The conference presided over by Judann Pollack- the executive editor of Ad Age. The conference started with Brand Johnson, a data analyst from Ad Age Datacenter, who revealed multiple significant data analysis of participants in the industry.

Firstly, the data shows by 2018 worldwide revenue; the top three agency companies are WPP $20.8B, Omnivcom Group $15.3B and Publicis Group $11.7B. The top three consolidated networks companies are Accenture Interactive $8.5B, PwC Digital Service $5.4B and Deiotte Digital $5.3B, which is the same rank as digital networks worldwide.

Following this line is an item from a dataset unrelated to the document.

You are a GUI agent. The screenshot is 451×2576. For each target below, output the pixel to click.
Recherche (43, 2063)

Bradly indicated that the digital media employment by the end of 2018 had reached a record 258,500 jobs, triple the level at the end of the 2007-2009 recession in U.S. Meanwhile, digital work accounted for an estimated 53.6 percent of revenue for U.S agencies from all disciplines in 2018. Digital’s share of revenue has doubled since 2009. He continued Digital strategist is in the great demand.

The five largest media agency groups by worldwide revenue still are, Group M, Dentsu Inc (media agency), Publicis Media, Omnicom Media Group, and IPG Mediabrands (Interpublic).

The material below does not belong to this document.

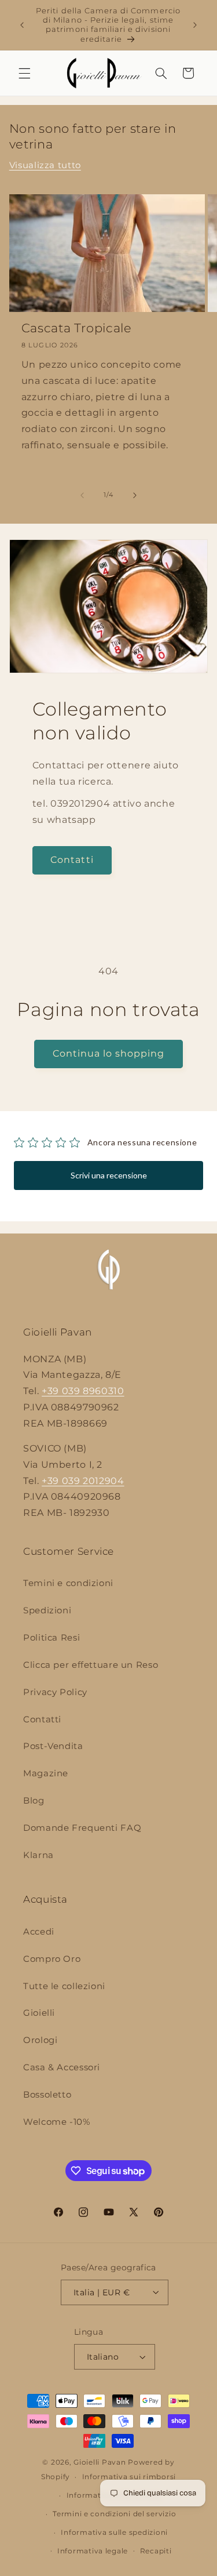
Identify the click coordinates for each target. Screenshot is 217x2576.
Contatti (71, 859)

   Martin McNuty, the global Chief Executive Officer of Forward PMX stated, traditional holding companies continue the long-held practice of consolidation, but their track record of driving value and efficiencies can no longer address the vulnerability that lies the heart of their proposition. Advertising is changing, most agencies aren’t at least not quickly enough, or in the right ways.

One might say traditional agencies have been slow to react. It would be more accurate to suggest that they may have never seen it coming. Big TV budgets and treasure chests of hidden value go a long way to help drive shareholder value, but as digital has grown, traditional players have been caught off guard by the new demands for accountability and transparency. The limited data skills in the offline-dominated networks can no longer hold up in a world dominated by Gen Z’ers, influencers, big data, machine learning, crowdfunding and pop-ups.

Digital and its expanding, fragmenting and siloed data sets is the new normal, and the big-picture-only thinking of yesteryear is no match for the new world of constant, iterative innovation. Sure, traditional agencies may have entire digital divisions, and they certainly drive digital media, but the skillsets and approach still refer to earlier times. Who stands up and says they’ll solve problems with a bunch of hackers? Likely not many in the agency world, but maybe they should.” Growth hacker” at VC-backed startups, but the zeal for rapid and near permanent prototyping never really made it to ad land. That’s a shame because it’s exactly what organizations call for. Big, bold storytelling is what makes advertising so wonderfully seductive, but the long-form mass media landscape from which it was born is almost unrecognizable today.

Agencies that are changing every day( and ones that are rewarding clients for doing the same) are positioning themselves to provide the value and growth that brands require, both now and in the future. Building an agile culture and empowering workforces to challenge the tools available to them is what allows the right chance to happen. Shifting towards a working model that is confident about not knowing the answer is the real answer.